▶ [Goal of the exercise]: Each record must appear in your answer exactly as it does below.

[Saved entries]
◆ ◆ ◆ ◆ ◆ ◆ ◆
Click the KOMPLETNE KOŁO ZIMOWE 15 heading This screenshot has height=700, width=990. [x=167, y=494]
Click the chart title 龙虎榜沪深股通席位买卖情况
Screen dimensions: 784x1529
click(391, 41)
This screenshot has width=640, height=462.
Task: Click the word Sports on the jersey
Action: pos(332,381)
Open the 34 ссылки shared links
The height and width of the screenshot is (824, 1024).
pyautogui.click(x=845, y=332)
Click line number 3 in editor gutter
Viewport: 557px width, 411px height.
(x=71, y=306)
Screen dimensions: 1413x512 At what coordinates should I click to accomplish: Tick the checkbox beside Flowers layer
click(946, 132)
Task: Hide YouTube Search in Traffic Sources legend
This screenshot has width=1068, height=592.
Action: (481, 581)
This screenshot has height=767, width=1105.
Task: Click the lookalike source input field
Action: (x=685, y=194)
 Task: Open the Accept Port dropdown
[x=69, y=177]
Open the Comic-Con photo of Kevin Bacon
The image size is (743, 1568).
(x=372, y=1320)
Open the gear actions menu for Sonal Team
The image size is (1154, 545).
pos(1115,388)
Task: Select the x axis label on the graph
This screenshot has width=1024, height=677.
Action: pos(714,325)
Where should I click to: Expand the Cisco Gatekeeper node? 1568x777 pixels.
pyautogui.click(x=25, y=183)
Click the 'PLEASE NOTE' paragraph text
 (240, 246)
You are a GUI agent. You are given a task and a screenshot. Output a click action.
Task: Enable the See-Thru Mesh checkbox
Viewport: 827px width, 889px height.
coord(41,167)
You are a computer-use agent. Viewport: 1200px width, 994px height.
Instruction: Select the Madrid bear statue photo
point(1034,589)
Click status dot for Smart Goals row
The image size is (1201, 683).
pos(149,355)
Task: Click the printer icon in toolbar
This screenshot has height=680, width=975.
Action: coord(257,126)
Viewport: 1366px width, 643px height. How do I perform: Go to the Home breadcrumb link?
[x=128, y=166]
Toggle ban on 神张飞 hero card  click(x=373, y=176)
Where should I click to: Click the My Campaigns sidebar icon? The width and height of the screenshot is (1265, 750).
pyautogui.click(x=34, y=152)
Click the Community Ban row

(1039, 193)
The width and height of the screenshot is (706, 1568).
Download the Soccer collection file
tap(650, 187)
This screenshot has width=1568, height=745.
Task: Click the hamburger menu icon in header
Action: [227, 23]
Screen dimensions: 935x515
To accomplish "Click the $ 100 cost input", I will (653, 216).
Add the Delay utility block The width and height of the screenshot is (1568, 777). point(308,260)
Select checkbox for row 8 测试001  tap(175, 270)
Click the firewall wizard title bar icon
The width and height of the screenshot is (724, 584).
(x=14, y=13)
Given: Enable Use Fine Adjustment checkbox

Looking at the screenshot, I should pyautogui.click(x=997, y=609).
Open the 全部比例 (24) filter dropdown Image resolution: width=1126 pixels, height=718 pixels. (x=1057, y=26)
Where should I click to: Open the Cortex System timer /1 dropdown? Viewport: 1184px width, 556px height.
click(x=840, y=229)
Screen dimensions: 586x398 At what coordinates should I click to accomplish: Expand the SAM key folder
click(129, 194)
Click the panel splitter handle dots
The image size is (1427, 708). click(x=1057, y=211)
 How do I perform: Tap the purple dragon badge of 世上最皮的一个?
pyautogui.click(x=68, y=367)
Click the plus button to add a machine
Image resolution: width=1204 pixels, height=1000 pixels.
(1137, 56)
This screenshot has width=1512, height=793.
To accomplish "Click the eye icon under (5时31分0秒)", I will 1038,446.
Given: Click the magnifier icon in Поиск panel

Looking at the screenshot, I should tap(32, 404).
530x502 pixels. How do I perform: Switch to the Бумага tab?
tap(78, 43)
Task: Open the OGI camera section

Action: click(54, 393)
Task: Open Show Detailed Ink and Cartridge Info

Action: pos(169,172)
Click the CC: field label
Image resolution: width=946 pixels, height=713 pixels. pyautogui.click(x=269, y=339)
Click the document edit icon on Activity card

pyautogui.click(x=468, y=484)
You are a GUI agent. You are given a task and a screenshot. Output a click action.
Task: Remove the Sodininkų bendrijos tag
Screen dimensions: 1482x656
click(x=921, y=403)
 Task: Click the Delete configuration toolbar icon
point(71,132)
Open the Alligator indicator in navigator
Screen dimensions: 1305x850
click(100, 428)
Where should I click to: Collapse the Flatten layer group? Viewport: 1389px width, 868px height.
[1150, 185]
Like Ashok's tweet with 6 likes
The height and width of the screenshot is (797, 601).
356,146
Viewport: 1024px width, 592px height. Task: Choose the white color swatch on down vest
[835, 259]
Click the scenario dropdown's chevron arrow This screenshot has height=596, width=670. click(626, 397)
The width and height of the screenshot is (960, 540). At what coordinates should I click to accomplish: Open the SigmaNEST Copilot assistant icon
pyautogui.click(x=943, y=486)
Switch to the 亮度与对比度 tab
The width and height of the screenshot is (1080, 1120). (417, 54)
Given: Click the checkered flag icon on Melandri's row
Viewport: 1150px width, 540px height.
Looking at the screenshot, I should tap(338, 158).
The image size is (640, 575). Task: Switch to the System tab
◆ ◆ ◆ ◆ ◆ ◆ ◆
▶ [Exercise output]:
Click the KOMPLETNE KOŁO ZIMOWE 15 heading This screenshot has height=700, width=990. [x=167, y=494]
Click the chart title 龙虎榜沪深股通席位买卖情况
Screen dimensions: 784x1529
click(391, 41)
This screenshot has width=640, height=462.
Task: Click the word Sports on the jersey
Action: pos(332,381)
Open the 34 ссылки shared links
The height and width of the screenshot is (824, 1024).
pyautogui.click(x=845, y=332)
Click line number 3 in editor gutter
Viewport: 557px width, 411px height.
(x=71, y=306)
Screen dimensions: 1413x512 At what coordinates should I click to accomplish: Tick the checkbox beside Flowers layer
click(946, 132)
Task: Hide YouTube Search in Traffic Sources legend
This screenshot has width=1068, height=592.
Action: (481, 581)
This screenshot has height=767, width=1105.
Task: Click the lookalike source input field
Action: (x=685, y=194)
 Task: Open the Accept Port dropdown
[x=69, y=177]
Open the Comic-Con photo of Kevin Bacon
The image size is (743, 1568).
(x=372, y=1320)
Open the gear actions menu for Sonal Team
The image size is (1154, 545).
pos(1115,388)
Task: Select the x axis label on the graph
This screenshot has width=1024, height=677.
Action: pos(714,325)
Where should I click to: Expand the Cisco Gatekeeper node? 1568x777 pixels.
pyautogui.click(x=25, y=183)
Click the 'PLEASE NOTE' paragraph text
 (240, 246)
You are a GUI agent. You are given a task and a screenshot. Output a click action.
Task: Enable the See-Thru Mesh checkbox
Viewport: 827px width, 889px height.
coord(41,167)
You are a computer-use agent. Viewport: 1200px width, 994px height.
Instruction: Select the Madrid bear statue photo
point(1034,589)
Click status dot for Smart Goals row
The image size is (1201, 683).
pos(149,355)
Task: Click the printer icon in toolbar
This screenshot has height=680, width=975.
Action: coord(257,126)
Viewport: 1366px width, 643px height. How do I perform: Go to the Home breadcrumb link?
[x=128, y=166]
Toggle ban on 神张飞 hero card  click(x=373, y=176)
Where should I click to: Click the My Campaigns sidebar icon? The width and height of the screenshot is (1265, 750).
pyautogui.click(x=34, y=152)
Click the Community Ban row

(1039, 193)
The width and height of the screenshot is (706, 1568).
Download the Soccer collection file
tap(650, 187)
This screenshot has width=1568, height=745.
Task: Click the hamburger menu icon in header
Action: [227, 23]
Screen dimensions: 935x515
To accomplish "Click the $ 100 cost input", I will (653, 216).
Add the Delay utility block The width and height of the screenshot is (1568, 777). point(308,260)
Select checkbox for row 8 测试001  tap(175, 270)
Click the firewall wizard title bar icon
The width and height of the screenshot is (724, 584).
(x=14, y=13)
Given: Enable Use Fine Adjustment checkbox

Looking at the screenshot, I should pyautogui.click(x=997, y=609).
Open the 全部比例 (24) filter dropdown Image resolution: width=1126 pixels, height=718 pixels. (x=1057, y=26)
Where should I click to: Open the Cortex System timer /1 dropdown? Viewport: 1184px width, 556px height.
click(x=840, y=229)
Screen dimensions: 586x398 At what coordinates should I click to accomplish: Expand the SAM key folder
click(129, 194)
Click the panel splitter handle dots
The image size is (1427, 708). click(x=1057, y=211)
 How do I perform: Tap the purple dragon badge of 世上最皮的一个?
pyautogui.click(x=68, y=367)
Click the plus button to add a machine
Image resolution: width=1204 pixels, height=1000 pixels.
(1137, 56)
This screenshot has width=1512, height=793.
To accomplish "Click the eye icon under (5时31分0秒)", I will 1038,446.
Given: Click the magnifier icon in Поиск panel

Looking at the screenshot, I should tap(32, 404).
530x502 pixels. How do I perform: Switch to the Бумага tab?
tap(78, 43)
Task: Open the OGI camera section

Action: click(54, 393)
Task: Open Show Detailed Ink and Cartridge Info

Action: pos(169,172)
Click the CC: field label
Image resolution: width=946 pixels, height=713 pixels. pyautogui.click(x=269, y=339)
Click the document edit icon on Activity card

pyautogui.click(x=468, y=484)
You are a GUI agent. You are given a task and a screenshot. Output a click action.
Task: Remove the Sodininkų bendrijos tag
Screen dimensions: 1482x656
click(x=921, y=403)
 Task: Click the Delete configuration toolbar icon
point(71,132)
Open the Alligator indicator in navigator
Screen dimensions: 1305x850
click(100, 428)
Where should I click to: Collapse the Flatten layer group? Viewport: 1389px width, 868px height.
[1150, 185]
Like Ashok's tweet with 6 likes
The height and width of the screenshot is (797, 601).
356,146
Viewport: 1024px width, 592px height. Task: Choose the white color swatch on down vest
[835, 259]
Click the scenario dropdown's chevron arrow This screenshot has height=596, width=670. click(626, 397)
The width and height of the screenshot is (960, 540). At what coordinates should I click to accomplish: Open the SigmaNEST Copilot assistant icon
pyautogui.click(x=943, y=486)
Switch to the 亮度与对比度 tab
The width and height of the screenshot is (1080, 1120). (417, 54)
Given: Click the checkered flag icon on Melandri's row
Viewport: 1150px width, 540px height.
Looking at the screenshot, I should tap(338, 158).
The image size is (640, 575). Task: Switch to the System tab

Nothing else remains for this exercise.